━━ PROVIDED RECORDS ━━

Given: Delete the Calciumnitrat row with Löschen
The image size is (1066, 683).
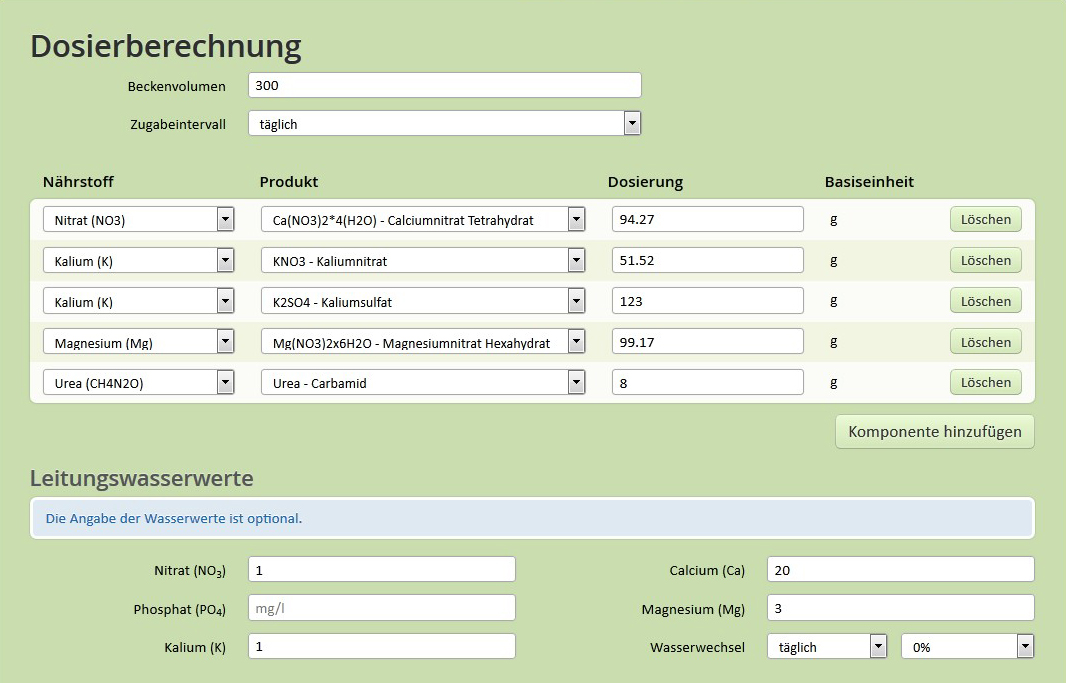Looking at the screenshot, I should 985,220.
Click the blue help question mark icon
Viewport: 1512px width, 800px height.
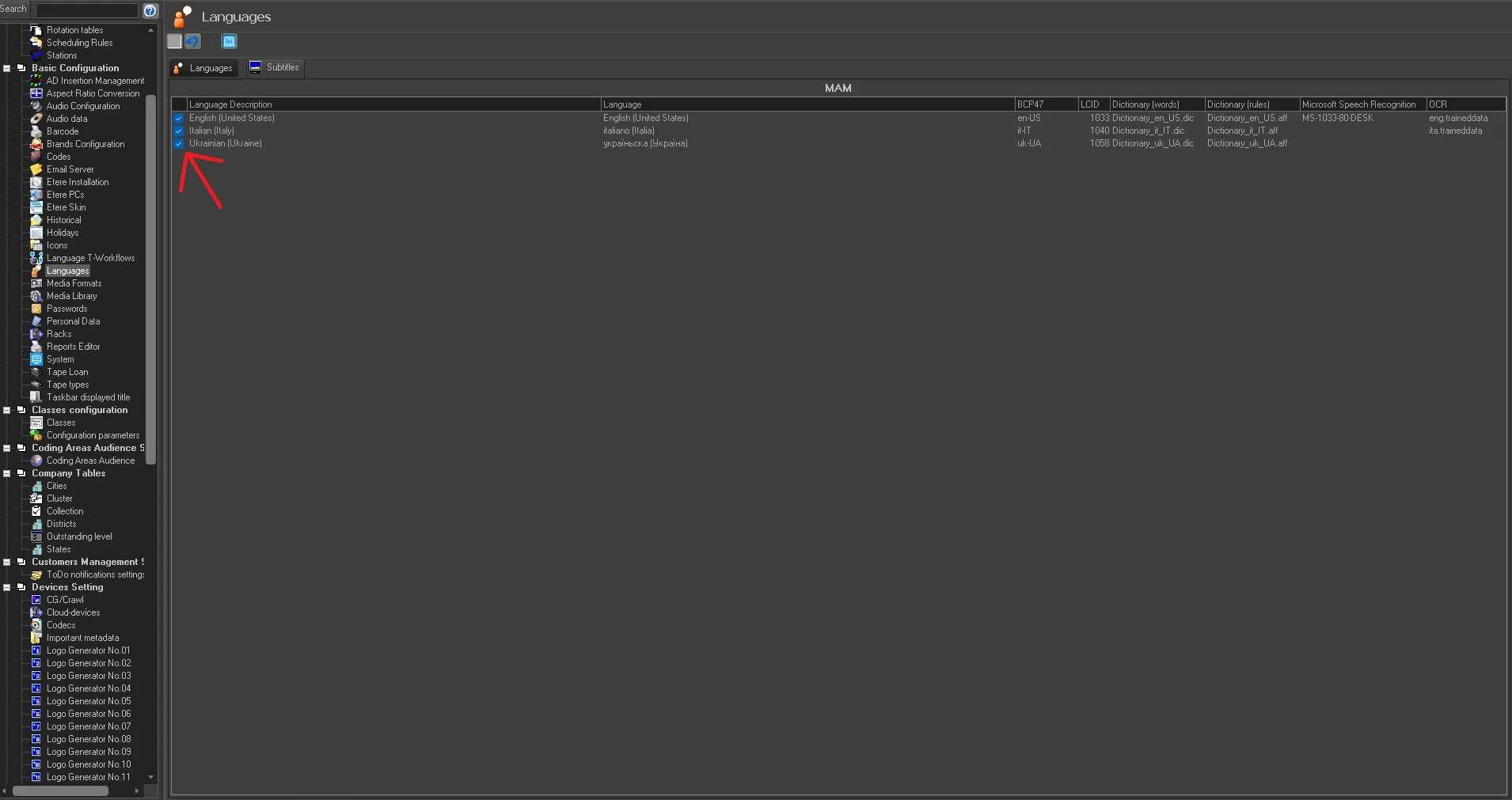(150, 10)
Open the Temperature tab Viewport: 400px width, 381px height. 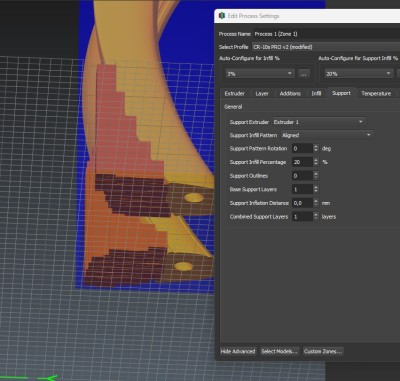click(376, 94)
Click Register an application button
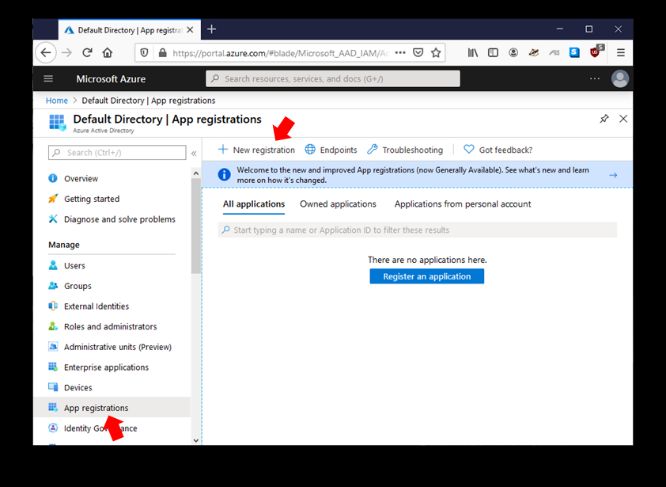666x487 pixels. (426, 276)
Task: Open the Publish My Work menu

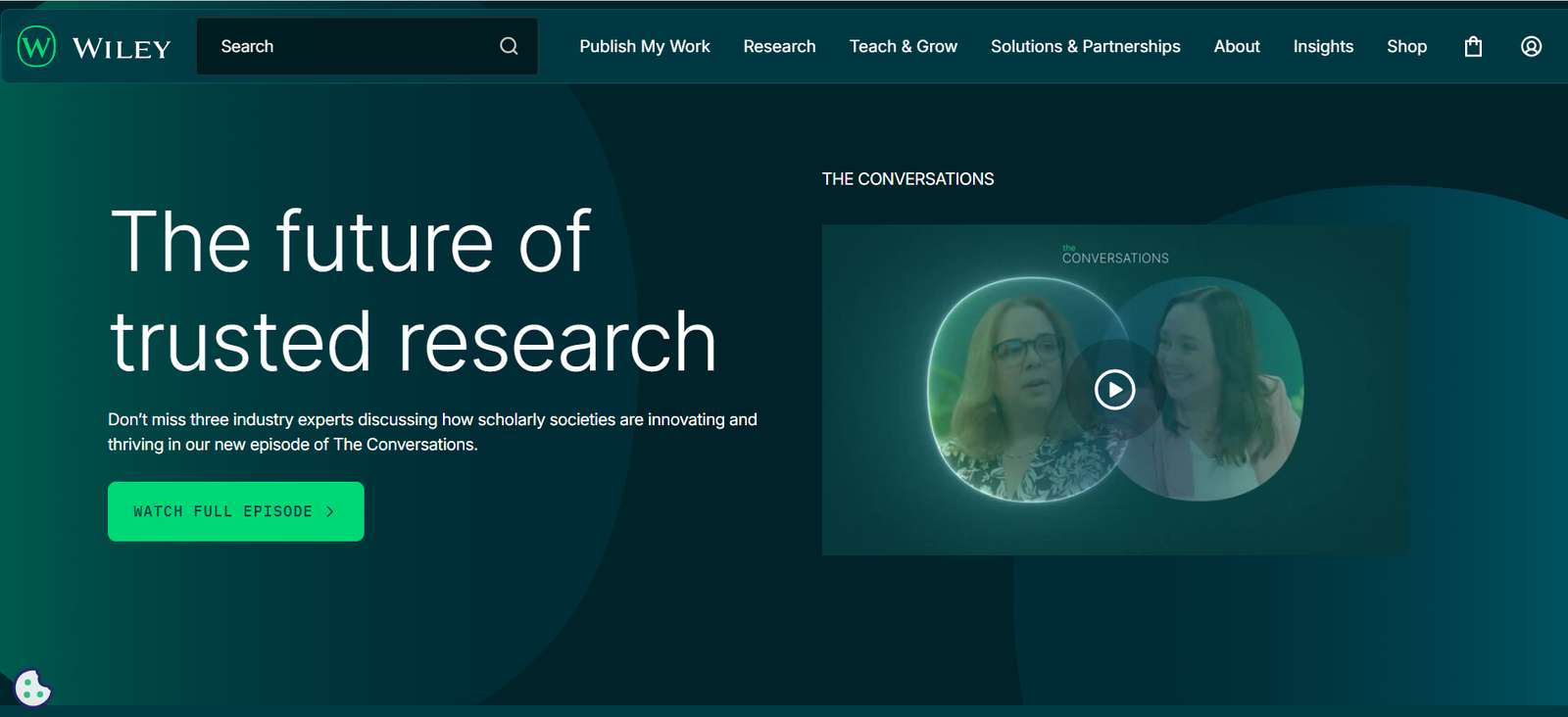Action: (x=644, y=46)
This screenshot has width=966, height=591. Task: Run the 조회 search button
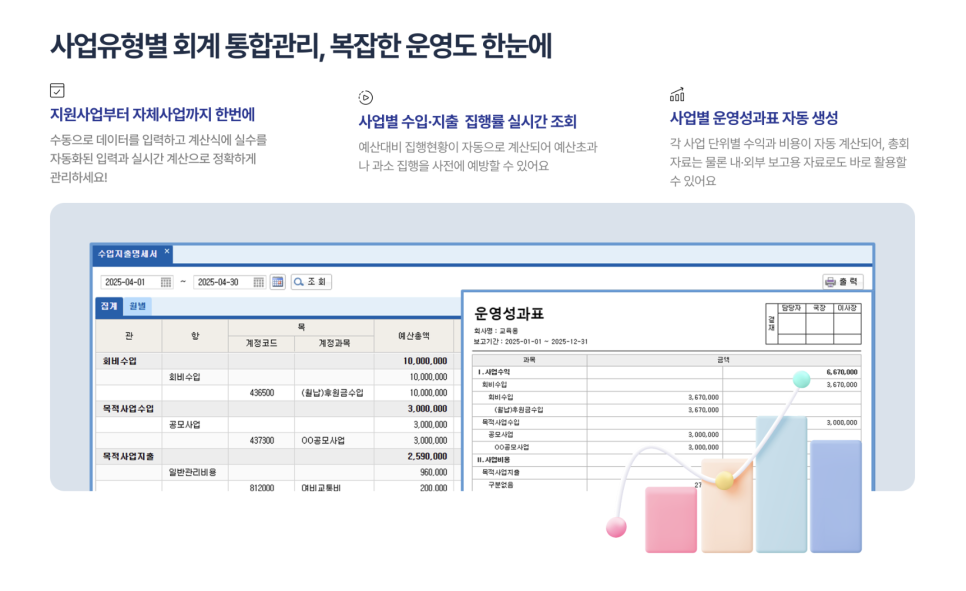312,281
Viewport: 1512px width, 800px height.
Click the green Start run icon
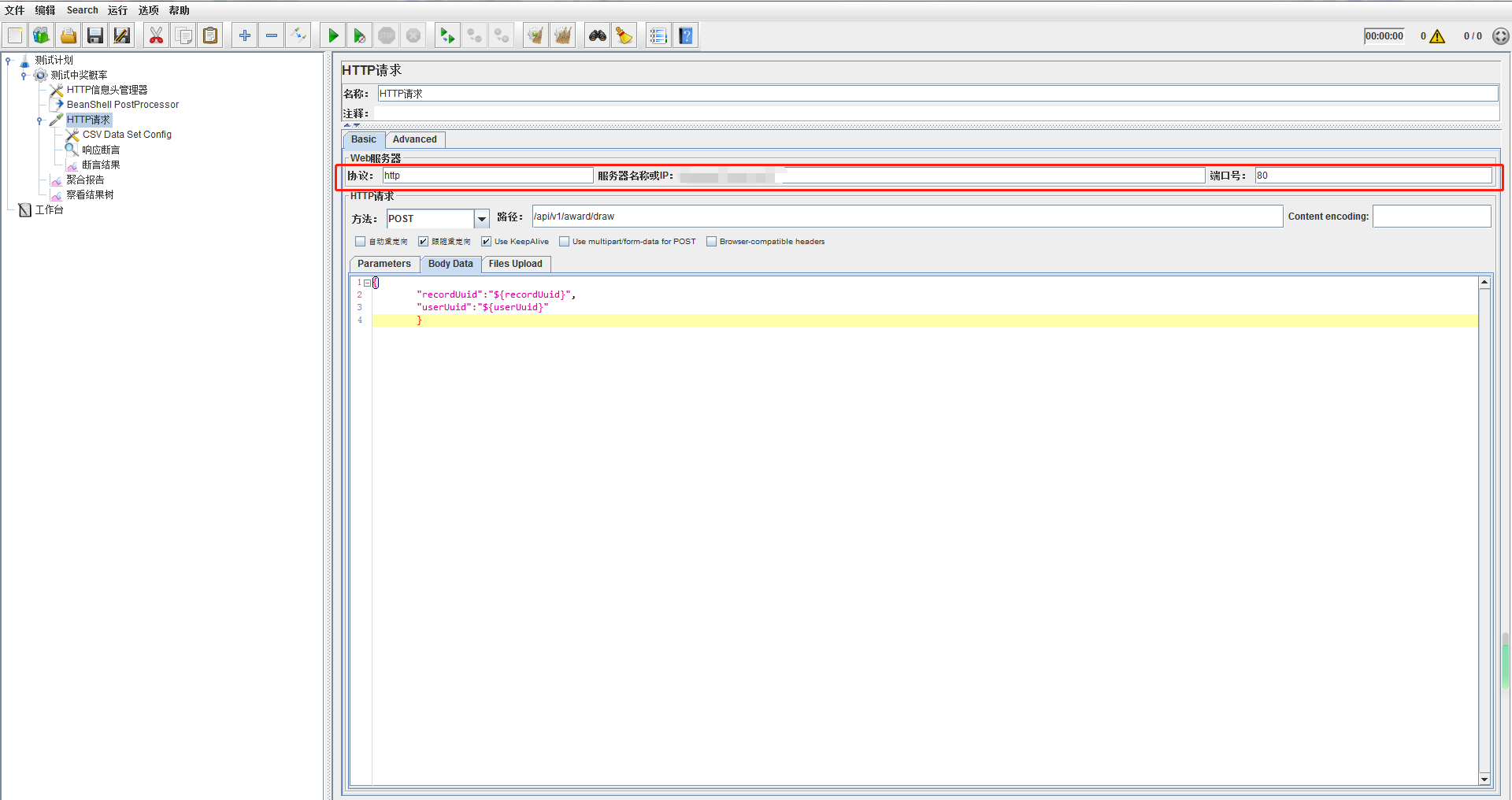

━━━

No pictures should appear in the answer, which is to be the lines from the line with "This screenshot has" through the end of the records above, restated exactly.

This screenshot has width=966, height=591. Task: Run the 조회 search button
312,281
Viewport: 1512px width, 800px height.
Click the green Start run icon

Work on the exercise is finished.